(Work instruction): Start the copy at the line containing "Decrease Room Gain with minus button" and run it through the last line of the records. Repeat each line exactly; omit pictures.

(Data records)

>>>>

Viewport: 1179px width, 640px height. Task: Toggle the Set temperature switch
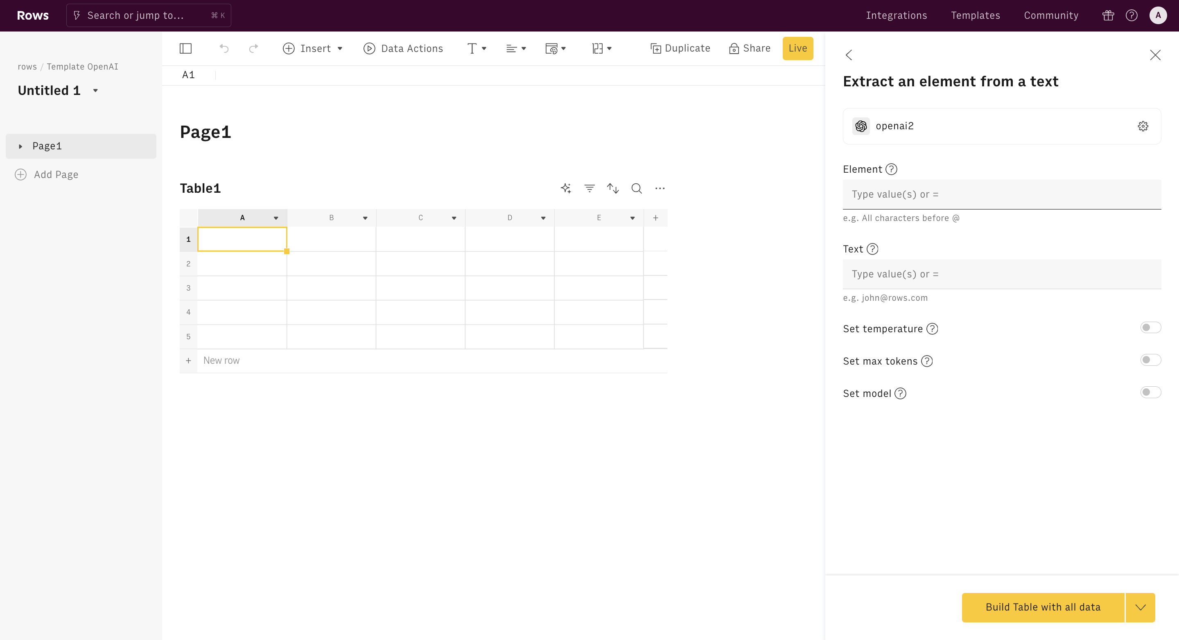(1150, 327)
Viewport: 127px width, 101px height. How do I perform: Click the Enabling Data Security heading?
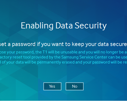(64, 26)
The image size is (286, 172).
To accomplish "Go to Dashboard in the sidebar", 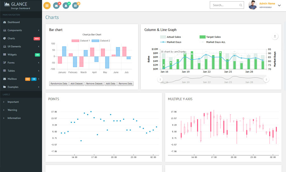I will [x=14, y=22].
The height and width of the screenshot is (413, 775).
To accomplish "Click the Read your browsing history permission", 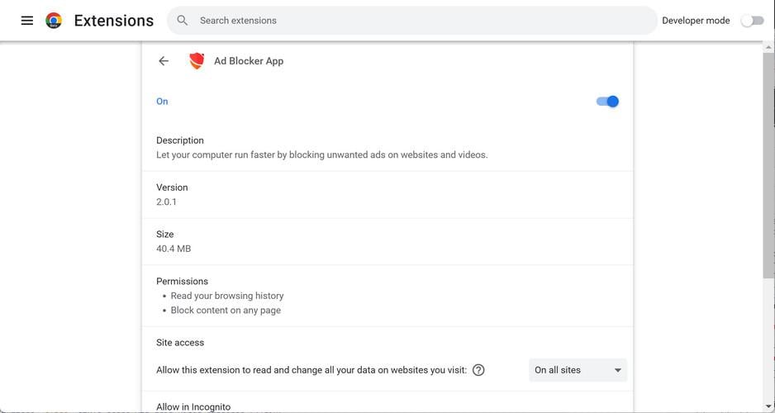I will [227, 296].
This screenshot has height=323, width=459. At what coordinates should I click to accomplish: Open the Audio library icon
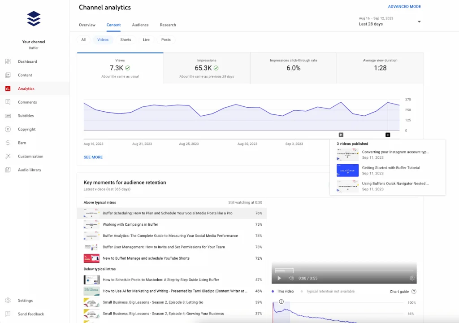[8, 170]

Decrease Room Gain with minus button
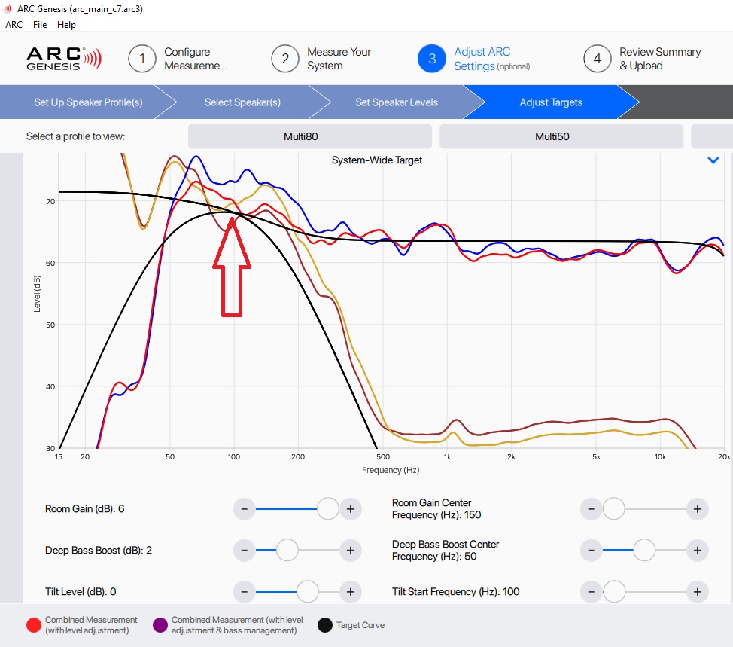coord(244,509)
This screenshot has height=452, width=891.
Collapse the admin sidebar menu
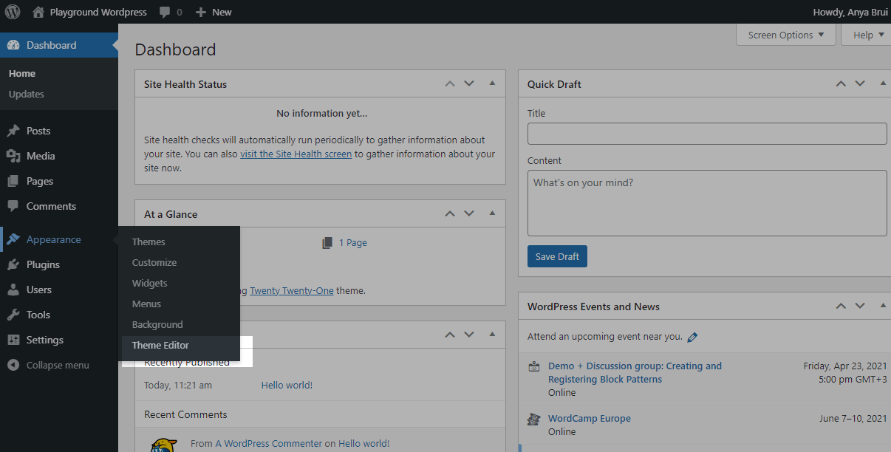(x=49, y=365)
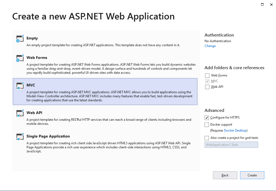The height and width of the screenshot is (191, 276).
Task: Click the Create button
Action: pos(252,175)
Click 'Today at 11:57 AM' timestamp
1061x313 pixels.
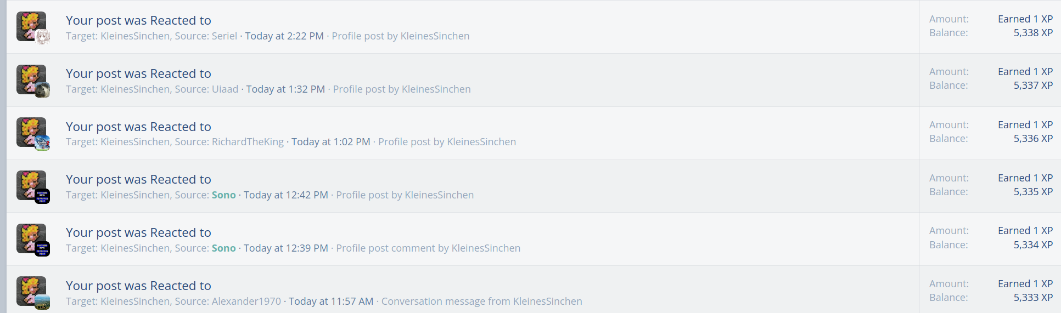point(331,301)
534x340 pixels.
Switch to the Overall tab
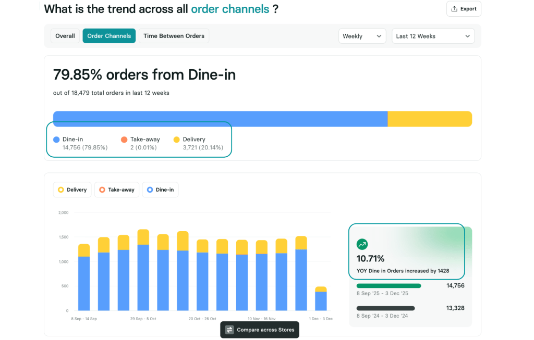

<<<<

(Response to the exercise):
Decrease Room Gain with minus button
coord(244,509)
This screenshot has height=452, width=891.
Collapse the admin sidebar menu
(x=49, y=365)
The height and width of the screenshot is (191, 276).
Task: Click the Create button
Action: pos(252,175)
Click 'Today at 11:57 AM' timestamp
1061x313 pixels.
point(331,301)
534x340 pixels.
Switch to the Overall tab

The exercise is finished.